Sunday, December 22, 2024
GreenTech

Isometric taps $25M to build a registry and science platform focused on carbon removal

Carbon removal — technology that aims to remove carbon emissions from the environment by breaking it down and turning it into something less harmful — saw a big splash of attention last year after Stripe, Shopify, Meta, Alphabet and more collectively agreed to pump $1 billion into funding removal startups. Today, a London startup called Isometric hopes to give some structure to that nascent industry. The startup is launching today armed with $25 million, one of the largest seed rounds this year for a climate startup.

Lowercarbon Capital and Plural are the co-investors in this round, alongside Niklas Zennström (Skype’s co-founder and founder of the VC Atomico), David Helgason (founder of Unity Technologies), Ross Mason (founder of MuleSoft) and Ilkka Paananen (founder of Supercell).

Isometric will use the funding both to hire more scientists and technologists and to work on its products.

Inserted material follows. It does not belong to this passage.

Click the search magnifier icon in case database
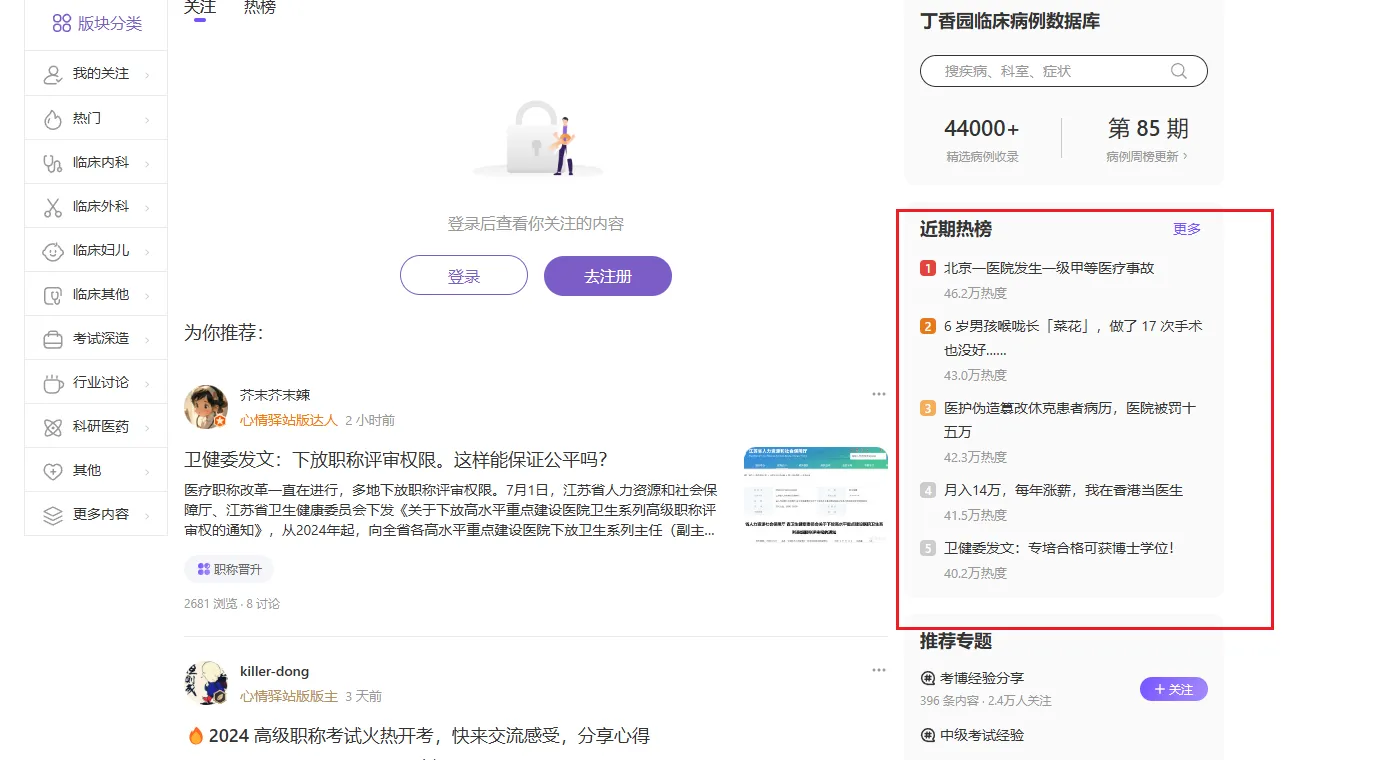 point(1178,71)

Chief among them is a carbon removal registry to provide data to enterprises, looking to buy removal credits, to the various startups building that technology. Isometric claims it will be the first registry for “high-quality, long-duration” carbon removal credits.

More immediately, it is today launching what it refers to as a “science platform,” which will provide a way for carbon removal companies to publish and share their data with those interested in seeing it, and for Isometric’s team itself to do more firsthand, human vetting, too.

Some of the first carbon removal startups on Isometric will include Charm Industrial (a specialist in bio-oil sequestration); Eion (focusing on rock weathering); Planetary (ocean alkalinity enhancement company), and Brilliant Planet (a microalgae burial company).

Charm recently announced a big tranche of carbon removal sales to JPMorgan, Stripe, Shopify, Meta, Alphabet, McKinsey and more totaling $50 million. Isometric said that its science team has been “independently reviewing historically delivered tonnes” for Charm, posting them on the new science platform.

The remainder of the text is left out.